# CheckPoint

---

SINGA checkpoints model parameters onto disk periodically according to user
configured frequency. By checkpointing model parameters, we can

  1. resume the training from the last checkpointing. For example, if
    the program crashes before finishing all training steps, we can continue
    the training using checkpoint files.

  2. use them to initialize a similar model. For example, the
    parameters from training a RBM model can be used to initialize
    a [deep auto-encoder](rbm.html) model.

## Configuration

Checkpointing is controlled by two configuration fields:

* `checkpoint_after`, start checkpointing after this number of training steps,
* `checkpoint_freq`, frequency of doing checkpointing.

For example,

    # job.conf
    checkpoint_after: 100
    checkpoint_frequency: 300
    ...

Checkpointing files are located at *WORKSPACE/checkpoint/stepSTEP-workerWORKERID*.
*WORKSPACE* is configured in

    cluster {
      workspace:
    }

For the above configuration, after training for 700 steps, there would be
two checkpointing files,

    step400-worker0
    step700-worker0

## Application - resuming training

We can resume the training from the last checkpoint (i.e., step 700) by,

    ./bin/singa-run.sh -conf JOB_CONF -resume

There is no change to the job configuration.

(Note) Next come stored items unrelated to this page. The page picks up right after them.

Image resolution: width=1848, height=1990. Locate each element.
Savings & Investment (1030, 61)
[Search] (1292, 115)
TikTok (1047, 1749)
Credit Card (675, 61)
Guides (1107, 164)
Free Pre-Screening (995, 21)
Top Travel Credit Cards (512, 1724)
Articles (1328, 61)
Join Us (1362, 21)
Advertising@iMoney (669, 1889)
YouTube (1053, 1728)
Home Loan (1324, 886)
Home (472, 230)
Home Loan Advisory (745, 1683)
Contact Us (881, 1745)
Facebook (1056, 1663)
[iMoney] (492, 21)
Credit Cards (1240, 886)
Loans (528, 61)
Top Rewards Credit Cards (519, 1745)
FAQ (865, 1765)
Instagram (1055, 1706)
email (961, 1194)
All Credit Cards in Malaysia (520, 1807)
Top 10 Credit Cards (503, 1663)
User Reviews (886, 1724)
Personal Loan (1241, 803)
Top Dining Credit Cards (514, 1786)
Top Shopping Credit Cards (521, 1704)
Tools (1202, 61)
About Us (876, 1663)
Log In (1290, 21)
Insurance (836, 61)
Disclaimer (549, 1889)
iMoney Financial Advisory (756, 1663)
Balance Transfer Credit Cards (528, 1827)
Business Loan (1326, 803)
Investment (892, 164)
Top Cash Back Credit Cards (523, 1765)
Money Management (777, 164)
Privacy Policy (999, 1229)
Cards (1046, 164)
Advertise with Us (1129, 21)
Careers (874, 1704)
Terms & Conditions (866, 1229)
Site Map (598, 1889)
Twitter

## Application - model initialization

We can also use the checkpointing file from step 400 to initialize
a new model by configuring the new job as,

    # job.conf
    checkpoint : "WORKSPACE/checkpoint/step400-worker0"
    ...

If there are multiple checkpointing files for the same snapshot due to model
partitioning, all the checkpointing files should be added,

    # job.conf
    checkpoint : "WORKSPACE/checkpoint/step400-worker0"
    checkpoint : "WORKSPACE/checkpoint/step400-worker1"
    ...

The training command is the same as starting a new job,

    ./bin/singa-run.sh -conf JOB_CONF